WRITTEN REQUEST ->
Can you give the lines below as a numbered list, skipping blank lines and leaving the pictures out?

RECORD EXTRACTS ->
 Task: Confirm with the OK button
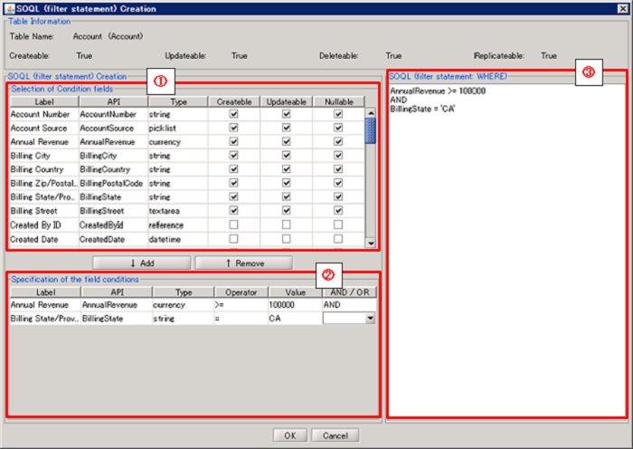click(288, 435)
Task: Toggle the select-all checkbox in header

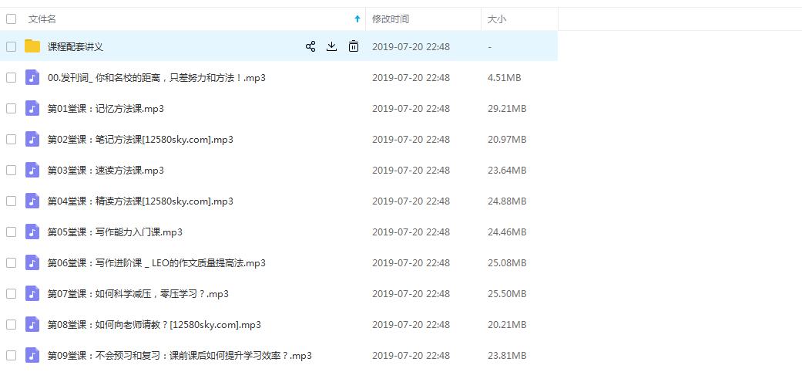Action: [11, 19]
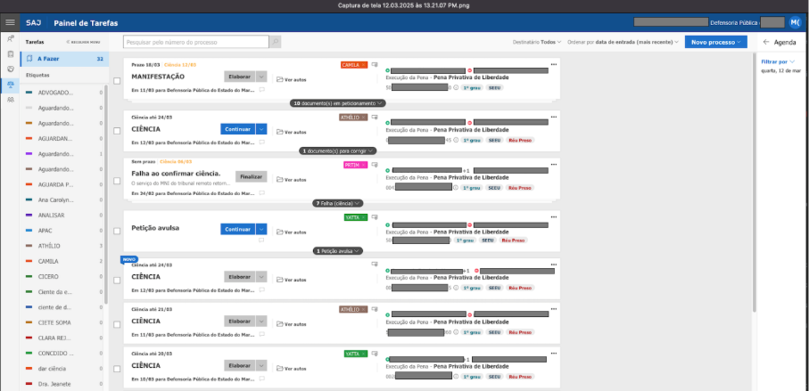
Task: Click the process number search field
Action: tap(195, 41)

PROBLEM SOLUTION ->
1.  Task: Confirm with the OK button
2. click(288, 435)
3. Task: Toggle the select-all checkbox in header
4. Action: [11, 19]
5. Task: Click the process number search field
6. Action: tap(195, 41)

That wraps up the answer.